- What to work on
Below are some records; quote exactly the lines from the one that contains "553x548 pixels." through the one that contains "Select Eight Match", inclusive, and no others.

- Information provided
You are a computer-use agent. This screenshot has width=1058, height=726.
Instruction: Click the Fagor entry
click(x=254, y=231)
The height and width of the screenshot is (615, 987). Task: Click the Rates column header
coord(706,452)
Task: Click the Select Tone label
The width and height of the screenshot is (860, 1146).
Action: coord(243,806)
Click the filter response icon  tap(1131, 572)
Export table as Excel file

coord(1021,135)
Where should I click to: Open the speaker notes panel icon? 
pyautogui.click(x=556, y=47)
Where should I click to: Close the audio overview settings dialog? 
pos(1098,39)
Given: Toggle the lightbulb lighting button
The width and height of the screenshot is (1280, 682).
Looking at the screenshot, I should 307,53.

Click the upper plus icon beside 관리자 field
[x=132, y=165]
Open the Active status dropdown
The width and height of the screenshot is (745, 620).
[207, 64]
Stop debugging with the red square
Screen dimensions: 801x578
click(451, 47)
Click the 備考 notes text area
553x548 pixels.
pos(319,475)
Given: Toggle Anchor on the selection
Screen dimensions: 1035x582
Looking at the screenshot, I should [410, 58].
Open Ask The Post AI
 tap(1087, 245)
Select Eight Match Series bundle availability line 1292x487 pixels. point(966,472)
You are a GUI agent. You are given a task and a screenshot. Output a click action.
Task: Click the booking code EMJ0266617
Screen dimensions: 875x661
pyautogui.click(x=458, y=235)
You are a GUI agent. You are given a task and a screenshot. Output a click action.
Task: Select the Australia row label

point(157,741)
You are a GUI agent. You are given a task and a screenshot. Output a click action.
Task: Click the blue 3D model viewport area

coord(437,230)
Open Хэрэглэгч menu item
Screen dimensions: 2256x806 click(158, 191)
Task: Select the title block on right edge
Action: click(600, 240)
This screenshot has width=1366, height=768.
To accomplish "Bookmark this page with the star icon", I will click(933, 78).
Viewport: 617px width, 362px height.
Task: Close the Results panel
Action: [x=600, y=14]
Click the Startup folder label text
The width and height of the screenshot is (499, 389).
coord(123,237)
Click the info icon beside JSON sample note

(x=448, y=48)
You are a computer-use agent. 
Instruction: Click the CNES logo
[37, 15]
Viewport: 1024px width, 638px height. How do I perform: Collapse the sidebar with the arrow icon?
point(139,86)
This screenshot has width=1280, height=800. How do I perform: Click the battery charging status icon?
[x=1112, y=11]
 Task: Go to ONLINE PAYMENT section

- Expected answer
553x548 pixels.
pos(319,475)
Given: Toggle Anchor on the selection
Screen dimensions: 1035x582
Looking at the screenshot, I should [410, 58].
Open Ask The Post AI
 tap(1087, 245)
Select Eight Match Series bundle availability line 1292x487 pixels. point(966,472)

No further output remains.